Quattro proposte per una gestione integrata dell’area. La presentazione è avvenuta lo scorso fine settimana nel corso del “Delta Green Weekend”. Fra i quindici firmatari, presenti le principali realtà associative del mondo del biologico

Lo scorso fine settimanasi legge in un comunicato stampa di Federbio  le associazioni promotrici hanno presentato ai Sindaci interessati il “Patto per il Delta del Po” per difendere efficacemente il Delta - il più vasto complesso di zone umide in Italia - dalla scarsa tutela della biodiversità, dai cambiamenti climatici e dallo squilibrio idrogeologico e per farlo diventare un’area pilota su scala nazionale e internazionale, dove sperimentare una gestione integrata e sostenibile delle risorse ambientali, sociali ed economiche.

Le associazioni promotrici del “Patto” ricordano che il Delta del Po, come stimato dall’analisi TEEB (The Economics of Ecosystems and Biodiversity) è un patrimonio comune che produce un valore medio annuo di 16 miliardi di euro in servizi ecosistemici (MAB Nomination Form, 2013), a conferma della primaria importanza ecologica, economica e sociale su scala locale e globale di quest’area straordinaria. Il “Patto” è stato sottoscritto da 15 associazioni ed enti di tutela ambientale (AIAB  - Associazione Italiana Agricoltura Biologica, AIPIN – Associazione Italiana per l’Ingegneria Naturalistica, APAB - Associazione Italiana Agricoltura Biodinamica, CIRF – Centro Italiano per la Riqualificazione Fluviale, CTS, FAI-Fondo Ambiente Italiano, Federazione Pro Natura, Federbio, Italia Nostra, Legambiente, LIPU, Marevivo, Slow Food, Touring Club Italiano, WWF).

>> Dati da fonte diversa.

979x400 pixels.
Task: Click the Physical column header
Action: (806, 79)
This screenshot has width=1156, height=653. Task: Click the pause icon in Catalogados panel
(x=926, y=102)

Quattro sono le richieste salienti per una gestione integrata dell’area, illustrate nel Patto per il Delta del Po:

  1. favorire l’istituzione del Parco nazionale del Delta del Po, che per un’adeguata tutela della biodiversità, continua ad essere la scelta migliore, consentendo di gestire al meglio un’area naturalistica di importanza internazionale, che ricomprenda nell’area protetta i siti comunitari della Rete Natura 2000 presenti nel Delta;
  2. procedere, in subordine, quantomeno a costuire un vero parco interregionale, che superi le ambiguità contenute nella proposta di riforma delle aree protette in discussione in Parlamento -  che sul futuro del Delta del Po prevede una soluzione confusa in cui si privilegiano gli interessi localistici anziché puntare alla valorizzazione di un'area di interesse internazionale - e vada finalmente oltre i limiti ventennali emersi dalla gestione “separata” dei due parchi regionali, con habitat a rischio per le trasformazioni in atto e specie in pericolo per bracconaggio venatorio e ittico;
  3. dare un segnale concreto di sviluppo sostenibile, partendo dalla messa in sicurezza, bonifica e riconversione del sito industriale di Porto Tolle, con la trasformazione del sito della ex centrale in un polo scientifico e tecnologico di eccellenza;
  4. realizzare un Patto territoriale che coinvolga tutte le amministrazioni interessate per una gestione integrata delle maggiori problematiche e in particolare: a) sperimentare forme di valorizzazione dei servizi ecosistemici  forniti dalle risorse naturali, tenendo conto dell’adattamento ai cambiamenti climatici; b) attuare tutte le misure necessarie alla corretta e oculata gestione del bacino fluviale e della risorsa idrica; c) contenere e debellare i fenomeni di bracconaggio faunistico e ittico; d) adottare le scelte produttive o le tecnologie più innovative a minore impatto su suolo, acqua e aria; e) coinvolgere e motivare le comunità e gli operatori economici locali nella tutela, valorizzazione e fruizione delle ricchezze naturali, paesaggistiche e culturali dell’area.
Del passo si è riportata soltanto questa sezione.